Managing your algorithm

2017-07-05 HRExaminer photo img four part series cc0 via pexels abstract red lights digital computer tech technology ai machine structure light led movement 158826 sq part 4.jpg
We’re driving into Healdsburg, a chi-chi enclave of movie star getaways in the north end of wine country. They are in the process of adding a roundabout to the main street headed into town. Like any traffic circle, there are four or more arms of the circle. It’s where at least three streets intersect.

There is a ton of construction flotsam and jetsam. Traffic cones, concrete dividers, odd fences, steel plates on the ground. It looks like the working model for the idea that the plan never survives contact with reality.

As we come upon the traffic circle, our navigation tool says: Turn Left on Vine St.

The problem is that the directions worked before the city installed the brand new roundabout (or traffic circle if you’re from the East Coast). For the moment, it is impossible to see the left turn in the jumble of construction detritus. There are no road signs.  While the streets are the still the same, the directions are impossible to understand.

My partner asserts, “That’s Vine St. over there, turn there!” As I begin to utter a small disagreement, I am overruled by the urgency in her voice.

It turns out that it wasn’t Vine St. My urge to grump and say, “I told you so” runs high. (I may have even given in to temptation ever so mildly 😉  )

Here we arrive at the next layer of challenge in the design of machine-led decision making. And, it has two parts.

Part one involves the clarity of the recommendation. Like any sort of direction or delegation, specificity in the guidance provided by the machine is important. When the guidance is unclear and the people receiving the guidance have to debate its meaning, all of the advantages of machine insight is lost. There are going to be some very expensive court cases involving the question of whether the instruction was clear. We will see debates about whether a person who thinks they are following an instruction are, in fact, following the instruction.

One way of saying this is that machines are inexperienced at managing people. In human to human communications, one judges the amount of required specificity very carefully. It is a measure of trust. Being very explicit is exactly what you do along the way to building that trust. Without variability in levels of specificity, machines will over-manage some and under manage others. Undermanaged workers produce liability. Overmanaged workers begin to ignore their bosses.

Undermanaged workers produce liability.
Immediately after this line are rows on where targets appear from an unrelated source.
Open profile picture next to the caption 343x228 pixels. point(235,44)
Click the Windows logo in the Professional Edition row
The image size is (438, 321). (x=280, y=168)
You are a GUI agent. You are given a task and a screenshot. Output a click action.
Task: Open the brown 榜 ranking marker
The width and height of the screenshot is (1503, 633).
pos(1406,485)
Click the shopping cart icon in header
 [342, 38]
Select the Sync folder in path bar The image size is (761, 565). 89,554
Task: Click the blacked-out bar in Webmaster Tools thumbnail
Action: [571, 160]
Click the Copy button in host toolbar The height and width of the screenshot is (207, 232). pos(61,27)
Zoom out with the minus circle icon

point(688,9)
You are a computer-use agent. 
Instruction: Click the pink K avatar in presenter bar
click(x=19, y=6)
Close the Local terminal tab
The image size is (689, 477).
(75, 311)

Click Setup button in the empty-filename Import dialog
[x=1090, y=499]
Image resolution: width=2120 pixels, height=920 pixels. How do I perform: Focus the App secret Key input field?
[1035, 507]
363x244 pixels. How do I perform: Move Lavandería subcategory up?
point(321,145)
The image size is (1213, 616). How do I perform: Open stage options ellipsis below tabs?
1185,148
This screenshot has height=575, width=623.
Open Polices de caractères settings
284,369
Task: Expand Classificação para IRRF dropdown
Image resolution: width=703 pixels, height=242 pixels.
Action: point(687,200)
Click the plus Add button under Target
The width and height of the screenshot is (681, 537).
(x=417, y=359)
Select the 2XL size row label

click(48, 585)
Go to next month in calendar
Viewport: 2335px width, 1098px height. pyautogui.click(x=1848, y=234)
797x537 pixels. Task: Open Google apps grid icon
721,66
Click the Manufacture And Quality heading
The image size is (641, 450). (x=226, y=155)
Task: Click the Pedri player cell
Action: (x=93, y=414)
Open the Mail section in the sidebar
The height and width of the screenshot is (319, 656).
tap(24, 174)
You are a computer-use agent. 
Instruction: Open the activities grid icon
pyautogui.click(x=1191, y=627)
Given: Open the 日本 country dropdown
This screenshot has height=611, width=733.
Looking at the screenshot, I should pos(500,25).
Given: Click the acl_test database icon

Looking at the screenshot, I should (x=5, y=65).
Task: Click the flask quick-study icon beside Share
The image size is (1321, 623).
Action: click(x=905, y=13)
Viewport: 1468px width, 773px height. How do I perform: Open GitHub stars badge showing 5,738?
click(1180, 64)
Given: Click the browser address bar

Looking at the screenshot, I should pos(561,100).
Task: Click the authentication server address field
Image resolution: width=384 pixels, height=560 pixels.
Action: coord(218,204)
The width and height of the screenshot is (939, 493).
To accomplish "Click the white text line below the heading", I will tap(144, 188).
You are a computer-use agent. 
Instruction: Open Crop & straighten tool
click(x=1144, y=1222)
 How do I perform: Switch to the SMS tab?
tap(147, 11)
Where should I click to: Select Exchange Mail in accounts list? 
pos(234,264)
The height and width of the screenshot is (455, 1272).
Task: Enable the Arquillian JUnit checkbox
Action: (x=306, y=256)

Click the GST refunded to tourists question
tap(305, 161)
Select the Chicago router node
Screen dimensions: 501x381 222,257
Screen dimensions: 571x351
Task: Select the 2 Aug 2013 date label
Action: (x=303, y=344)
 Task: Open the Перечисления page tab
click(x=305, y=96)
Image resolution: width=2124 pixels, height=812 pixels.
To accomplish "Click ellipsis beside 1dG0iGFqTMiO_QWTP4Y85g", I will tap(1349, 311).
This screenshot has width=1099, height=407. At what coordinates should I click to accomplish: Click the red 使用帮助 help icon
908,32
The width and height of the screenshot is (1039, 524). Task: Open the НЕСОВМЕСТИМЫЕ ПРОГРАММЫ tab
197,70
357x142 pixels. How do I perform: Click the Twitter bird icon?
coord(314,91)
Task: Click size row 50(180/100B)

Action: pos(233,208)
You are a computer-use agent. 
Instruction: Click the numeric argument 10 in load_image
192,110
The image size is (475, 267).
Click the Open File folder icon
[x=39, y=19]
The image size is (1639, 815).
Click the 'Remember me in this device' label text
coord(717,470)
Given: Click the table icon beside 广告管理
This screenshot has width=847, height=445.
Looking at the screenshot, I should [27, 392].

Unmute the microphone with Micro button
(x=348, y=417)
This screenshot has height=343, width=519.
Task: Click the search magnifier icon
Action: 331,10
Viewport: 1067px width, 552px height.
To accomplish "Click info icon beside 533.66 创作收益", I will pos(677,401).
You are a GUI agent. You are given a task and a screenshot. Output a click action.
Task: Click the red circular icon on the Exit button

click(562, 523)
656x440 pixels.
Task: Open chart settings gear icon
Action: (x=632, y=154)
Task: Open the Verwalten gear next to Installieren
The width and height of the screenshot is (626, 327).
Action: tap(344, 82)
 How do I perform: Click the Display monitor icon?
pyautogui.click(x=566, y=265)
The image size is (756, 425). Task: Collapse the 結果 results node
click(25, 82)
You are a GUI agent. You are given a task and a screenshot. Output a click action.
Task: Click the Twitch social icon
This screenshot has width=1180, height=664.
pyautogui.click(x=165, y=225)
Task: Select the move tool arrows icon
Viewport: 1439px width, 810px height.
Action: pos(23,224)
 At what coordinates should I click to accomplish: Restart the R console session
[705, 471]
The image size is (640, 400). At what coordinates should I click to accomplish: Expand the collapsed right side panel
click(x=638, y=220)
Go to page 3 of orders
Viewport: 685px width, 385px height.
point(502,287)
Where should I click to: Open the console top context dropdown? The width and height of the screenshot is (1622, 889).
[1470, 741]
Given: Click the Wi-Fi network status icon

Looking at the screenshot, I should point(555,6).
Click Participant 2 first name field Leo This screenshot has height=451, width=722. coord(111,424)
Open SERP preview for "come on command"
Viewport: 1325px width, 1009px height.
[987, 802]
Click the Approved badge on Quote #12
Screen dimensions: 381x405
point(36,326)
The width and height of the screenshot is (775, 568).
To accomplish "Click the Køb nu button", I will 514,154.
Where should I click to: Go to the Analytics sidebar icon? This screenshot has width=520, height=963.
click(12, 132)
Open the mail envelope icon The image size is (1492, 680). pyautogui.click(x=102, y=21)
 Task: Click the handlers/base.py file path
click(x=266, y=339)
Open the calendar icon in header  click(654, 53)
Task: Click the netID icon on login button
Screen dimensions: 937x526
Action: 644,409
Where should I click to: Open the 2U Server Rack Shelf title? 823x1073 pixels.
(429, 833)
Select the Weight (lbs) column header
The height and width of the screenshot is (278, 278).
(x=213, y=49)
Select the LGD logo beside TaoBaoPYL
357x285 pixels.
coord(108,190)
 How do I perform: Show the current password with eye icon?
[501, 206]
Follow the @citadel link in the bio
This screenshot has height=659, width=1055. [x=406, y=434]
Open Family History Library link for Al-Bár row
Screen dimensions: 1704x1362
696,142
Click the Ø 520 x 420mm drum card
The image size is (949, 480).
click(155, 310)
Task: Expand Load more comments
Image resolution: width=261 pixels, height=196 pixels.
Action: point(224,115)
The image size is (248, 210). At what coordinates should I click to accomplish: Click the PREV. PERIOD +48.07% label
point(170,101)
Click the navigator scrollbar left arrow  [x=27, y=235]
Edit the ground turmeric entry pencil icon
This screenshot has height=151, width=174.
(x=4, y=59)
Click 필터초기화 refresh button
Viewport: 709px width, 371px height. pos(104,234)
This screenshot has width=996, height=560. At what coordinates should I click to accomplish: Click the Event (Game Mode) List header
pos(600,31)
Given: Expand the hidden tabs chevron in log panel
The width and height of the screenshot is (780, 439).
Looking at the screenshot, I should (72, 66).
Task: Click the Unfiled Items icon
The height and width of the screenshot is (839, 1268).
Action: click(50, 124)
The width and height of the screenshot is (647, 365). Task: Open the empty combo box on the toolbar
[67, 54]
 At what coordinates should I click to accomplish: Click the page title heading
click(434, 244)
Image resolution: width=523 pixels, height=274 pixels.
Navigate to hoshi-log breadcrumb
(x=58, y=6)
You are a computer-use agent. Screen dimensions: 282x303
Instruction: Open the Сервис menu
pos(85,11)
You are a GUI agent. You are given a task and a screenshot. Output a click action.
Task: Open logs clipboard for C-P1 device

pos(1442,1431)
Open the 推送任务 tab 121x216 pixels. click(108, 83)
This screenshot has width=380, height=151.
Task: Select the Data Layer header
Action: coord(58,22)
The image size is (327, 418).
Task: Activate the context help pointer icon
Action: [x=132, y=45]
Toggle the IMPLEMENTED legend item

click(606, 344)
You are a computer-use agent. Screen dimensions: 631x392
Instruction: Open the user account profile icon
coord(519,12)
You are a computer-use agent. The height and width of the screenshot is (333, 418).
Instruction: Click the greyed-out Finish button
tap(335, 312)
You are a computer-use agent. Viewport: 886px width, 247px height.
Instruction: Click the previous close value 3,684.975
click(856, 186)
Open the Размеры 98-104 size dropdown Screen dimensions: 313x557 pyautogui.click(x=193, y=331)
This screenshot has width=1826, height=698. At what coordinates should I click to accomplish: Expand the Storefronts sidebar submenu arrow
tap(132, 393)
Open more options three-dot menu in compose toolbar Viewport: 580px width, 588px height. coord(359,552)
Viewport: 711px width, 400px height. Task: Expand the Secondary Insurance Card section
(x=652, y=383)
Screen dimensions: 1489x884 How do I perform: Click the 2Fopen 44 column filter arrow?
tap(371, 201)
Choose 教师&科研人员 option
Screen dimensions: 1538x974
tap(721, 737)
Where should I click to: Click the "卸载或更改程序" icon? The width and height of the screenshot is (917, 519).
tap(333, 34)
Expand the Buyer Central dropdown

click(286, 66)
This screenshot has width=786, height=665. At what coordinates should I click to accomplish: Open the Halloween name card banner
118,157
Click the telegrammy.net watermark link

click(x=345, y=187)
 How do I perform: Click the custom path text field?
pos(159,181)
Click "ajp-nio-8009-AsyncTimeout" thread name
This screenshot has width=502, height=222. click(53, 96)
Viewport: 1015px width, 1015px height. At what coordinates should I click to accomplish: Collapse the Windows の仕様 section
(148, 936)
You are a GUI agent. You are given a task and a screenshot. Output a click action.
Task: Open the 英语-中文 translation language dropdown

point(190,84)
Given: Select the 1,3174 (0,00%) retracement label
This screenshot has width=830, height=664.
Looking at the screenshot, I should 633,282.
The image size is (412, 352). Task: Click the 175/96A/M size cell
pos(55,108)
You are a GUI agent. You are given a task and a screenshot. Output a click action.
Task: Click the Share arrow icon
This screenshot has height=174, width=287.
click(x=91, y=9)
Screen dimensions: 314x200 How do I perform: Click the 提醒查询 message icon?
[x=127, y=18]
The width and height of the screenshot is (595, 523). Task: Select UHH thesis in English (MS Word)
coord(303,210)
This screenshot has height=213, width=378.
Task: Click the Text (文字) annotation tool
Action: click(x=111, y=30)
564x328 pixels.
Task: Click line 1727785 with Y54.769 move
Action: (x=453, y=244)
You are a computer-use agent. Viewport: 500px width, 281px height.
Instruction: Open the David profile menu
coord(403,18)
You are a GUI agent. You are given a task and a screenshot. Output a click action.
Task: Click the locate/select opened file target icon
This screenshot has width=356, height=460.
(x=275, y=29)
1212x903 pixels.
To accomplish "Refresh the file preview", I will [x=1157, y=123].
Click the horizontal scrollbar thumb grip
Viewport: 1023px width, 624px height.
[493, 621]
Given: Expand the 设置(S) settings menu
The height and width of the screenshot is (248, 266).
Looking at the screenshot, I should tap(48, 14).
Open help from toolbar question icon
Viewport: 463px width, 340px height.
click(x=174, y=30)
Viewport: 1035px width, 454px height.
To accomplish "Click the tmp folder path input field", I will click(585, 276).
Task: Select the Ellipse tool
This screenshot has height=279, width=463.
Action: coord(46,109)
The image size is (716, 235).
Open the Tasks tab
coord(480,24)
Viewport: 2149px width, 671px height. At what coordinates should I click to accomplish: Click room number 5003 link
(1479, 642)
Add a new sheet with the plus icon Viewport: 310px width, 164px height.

Overmanaged workers begin to ignore their bosses. Neither situation is useful.

The second part involves keeping the flow of recommendations relevant to current circumstances. As much as their creators would like to believe otherwise, machines that learn work in environments that shift rapidly. Recommendations that worked yesterday may fail today. When the machine issues direction that turn out to be irrelevant or mistaken, their utility declines. 

It may be that the largest expense in owning a machine learning tool is monitoring the relationship between real circumstances and recommendations. This is a critical part of the task of supervising an algorithm. It’s sort of like the quality control required at the end of the line. So far, there do not appear to be any examples of tools that allow for this kind of quality control.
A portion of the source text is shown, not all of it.